Analysis of wind-induced responses of landing assembled Chinese solar greenhouses

Abstract

The wind-induced responses of a landing assembled Chinese solar greenhouse (CSG) were investigated by considering fluctuating wind speeds. Fluctuating wind speeds were simulated using the harmony superposition method. The dynamic properties of the CSG were extracted using modal analysis. The displacement and bending stress of the CSG under mean and instantaneous wind loads were compared. The results showed that both the displacement and bending stress under the south wind (0° direction) were lower than those under the north wind (180° direction). When the wind direction was 0°, the maximum displacement and bending stress under instantaneous wind loads were 1.926 and 1.673 times those under mean wind loads, respectively. When the wind direction was 180°, the maximum displacement and bending stress under instantaneous wind loads were 2.054 and 2.003 times those under mean wind loads, respectively. To estimate the nodal displacement wind vibration coefficients and quantify the amplification effects of instantaneous wind loads, the effects of the structural damping ratios, sectional dimensions, and simulated wind speed samples on the wind-induced responses of the CSG were investigated.
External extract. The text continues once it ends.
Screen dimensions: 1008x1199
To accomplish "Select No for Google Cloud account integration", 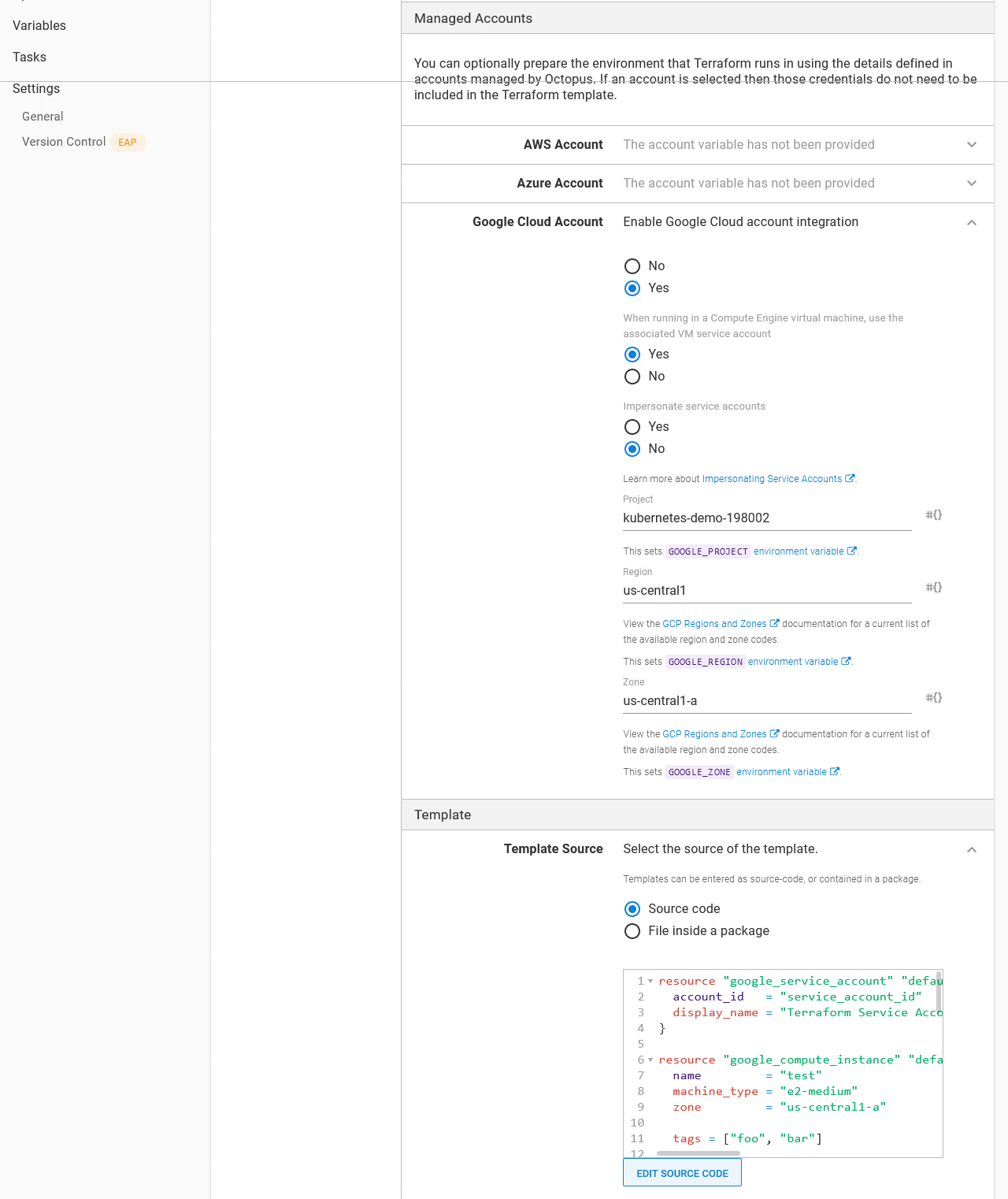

Finally, a global nodal displacement wind vibration coefficient of 2.0 is recommended for the case study. These results can provide a reference for the wind-resistance design of landing assembled CSG. • Fluctuating wind speeds were simulated using the harmony superposition method. • The wind-induced responses of a landing assembled CSG were investigated. • The dynamic properties of the CSG were extracted using modal analysis. • The nodal displacement wind vibration coefficients were obtained.